Neurosteroid modulation of GABAa receptors

y-amino butyric acid type A (GABA(A)) receptors are the principal inhibitory neurotransmitter receptors of the brain. They play a significant role in nervous system disorders such as epilepsy and anxiety. Some drugs used in the treatment of such disorders target the GABA(A) receptors. Neurosteroids are one such class of drugs, though their exact mechanism of action on GABA(A) receptors is unknown. This thesis is a study of the mechanism of action of the neurosteroids on the Caenorhabditis elegans (C elegans) GABA(A) receptor. The C. elegans GABA(A) receptor provided us with a useful model to study neurosteroid interaction for two reasons. First, the different forms of the C. elegans GABA(A) receptor show differential sensitivity to neurosteroids, which allowed important receptor residues to be identified. Second, the C. elegans GABA(A) receptors are homomeric and hence simpler to study than the heterotrimeric mammalian GABA(A) receptors. The preliminary work had led to the identification of several residues that control the sensitivity of the neurosteroid pregnenolone sulfate (PS). The first objective of this thesis was to test whether mutations affecting PS sensitivity also affected the actions of other neurosteroids on the C. elegans GABA(A) receptors, to assess whether different neurosteroids use a shared site and similar mechanisms of action. The second objective was to identify residues in the C. elegans GABA(A) receptor important for the neurosteroid pregnanolone by creating additional mutant receptors using site directed mutagenesis. The final objective was to generate expression vectors for the mammalian GABA(A) receptors in order to eventually test whether neurosteroid mechanisms are conserved between C. elegans and mammals.

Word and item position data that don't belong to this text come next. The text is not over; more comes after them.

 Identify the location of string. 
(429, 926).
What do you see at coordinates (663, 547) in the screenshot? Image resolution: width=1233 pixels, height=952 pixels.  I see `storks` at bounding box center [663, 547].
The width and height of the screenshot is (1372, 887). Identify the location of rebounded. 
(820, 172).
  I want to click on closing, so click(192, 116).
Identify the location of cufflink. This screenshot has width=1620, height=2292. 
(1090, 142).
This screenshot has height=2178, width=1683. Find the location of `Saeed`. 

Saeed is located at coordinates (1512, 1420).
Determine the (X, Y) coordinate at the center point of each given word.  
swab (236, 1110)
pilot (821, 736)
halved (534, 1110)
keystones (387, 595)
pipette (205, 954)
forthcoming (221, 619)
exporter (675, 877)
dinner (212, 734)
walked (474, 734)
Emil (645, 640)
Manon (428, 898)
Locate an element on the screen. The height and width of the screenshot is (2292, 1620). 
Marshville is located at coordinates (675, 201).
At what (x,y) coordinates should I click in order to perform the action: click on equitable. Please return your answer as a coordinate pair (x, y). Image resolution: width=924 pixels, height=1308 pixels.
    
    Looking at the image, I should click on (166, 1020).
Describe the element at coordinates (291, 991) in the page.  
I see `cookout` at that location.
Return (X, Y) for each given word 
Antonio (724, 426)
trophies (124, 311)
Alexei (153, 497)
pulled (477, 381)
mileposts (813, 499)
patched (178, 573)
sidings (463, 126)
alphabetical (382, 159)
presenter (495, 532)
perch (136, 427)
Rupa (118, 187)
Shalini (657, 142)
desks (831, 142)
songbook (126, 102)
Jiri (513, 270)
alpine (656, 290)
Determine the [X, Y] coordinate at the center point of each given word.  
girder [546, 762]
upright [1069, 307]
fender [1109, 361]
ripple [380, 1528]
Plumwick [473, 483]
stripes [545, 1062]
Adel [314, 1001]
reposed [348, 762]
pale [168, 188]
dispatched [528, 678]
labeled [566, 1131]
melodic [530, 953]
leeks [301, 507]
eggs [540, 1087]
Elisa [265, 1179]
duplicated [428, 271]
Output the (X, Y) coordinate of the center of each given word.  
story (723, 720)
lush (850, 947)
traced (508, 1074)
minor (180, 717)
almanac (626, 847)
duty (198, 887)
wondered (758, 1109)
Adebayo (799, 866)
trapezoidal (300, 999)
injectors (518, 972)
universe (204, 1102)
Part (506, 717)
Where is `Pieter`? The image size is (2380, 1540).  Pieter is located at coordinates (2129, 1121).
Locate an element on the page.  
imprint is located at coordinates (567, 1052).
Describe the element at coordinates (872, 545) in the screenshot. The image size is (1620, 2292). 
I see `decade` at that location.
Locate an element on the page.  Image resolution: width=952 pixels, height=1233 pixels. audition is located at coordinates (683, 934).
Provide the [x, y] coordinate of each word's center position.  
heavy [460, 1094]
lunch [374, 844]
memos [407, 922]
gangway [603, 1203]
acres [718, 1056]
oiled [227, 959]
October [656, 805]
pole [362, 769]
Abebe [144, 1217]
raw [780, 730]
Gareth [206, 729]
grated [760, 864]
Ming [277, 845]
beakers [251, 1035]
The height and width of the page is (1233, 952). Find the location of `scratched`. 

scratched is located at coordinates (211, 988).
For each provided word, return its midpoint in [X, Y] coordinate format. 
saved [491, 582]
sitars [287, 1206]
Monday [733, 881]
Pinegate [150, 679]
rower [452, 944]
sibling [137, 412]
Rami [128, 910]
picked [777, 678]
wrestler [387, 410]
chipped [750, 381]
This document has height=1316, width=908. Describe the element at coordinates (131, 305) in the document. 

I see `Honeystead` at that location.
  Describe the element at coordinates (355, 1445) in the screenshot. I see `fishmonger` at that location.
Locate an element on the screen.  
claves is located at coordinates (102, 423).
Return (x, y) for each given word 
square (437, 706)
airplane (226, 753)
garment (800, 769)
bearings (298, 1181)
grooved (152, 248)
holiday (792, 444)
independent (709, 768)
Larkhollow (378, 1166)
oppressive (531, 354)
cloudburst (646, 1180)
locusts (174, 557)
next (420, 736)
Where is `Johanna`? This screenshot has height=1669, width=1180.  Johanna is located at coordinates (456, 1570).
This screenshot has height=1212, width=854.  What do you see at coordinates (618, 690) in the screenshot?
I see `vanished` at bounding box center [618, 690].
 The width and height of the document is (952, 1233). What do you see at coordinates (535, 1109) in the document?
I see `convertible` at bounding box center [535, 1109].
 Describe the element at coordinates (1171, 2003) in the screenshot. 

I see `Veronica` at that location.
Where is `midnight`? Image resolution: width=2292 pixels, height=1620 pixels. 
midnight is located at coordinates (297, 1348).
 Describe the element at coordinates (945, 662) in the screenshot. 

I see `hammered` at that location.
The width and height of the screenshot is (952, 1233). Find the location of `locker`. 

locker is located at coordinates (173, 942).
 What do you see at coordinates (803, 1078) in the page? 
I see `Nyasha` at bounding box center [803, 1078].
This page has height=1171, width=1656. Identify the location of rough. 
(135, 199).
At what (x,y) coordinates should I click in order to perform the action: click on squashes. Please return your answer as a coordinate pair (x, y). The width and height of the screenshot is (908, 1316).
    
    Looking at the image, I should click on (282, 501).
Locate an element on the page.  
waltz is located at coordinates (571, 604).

In summary, the sites of action of different neurosteroids were found to be overlapping but not identical. Important amino acid residues of the C. elegans GABA(A) receptor were identified which mediate pregnanolone modulation of the GABA(A)receptor function. These results, along with the construction of mammalian GABA(A) receptor expression vectors, have set the stage for identifying residues important for neurosteroid modulation of the human GABA(A) receptors.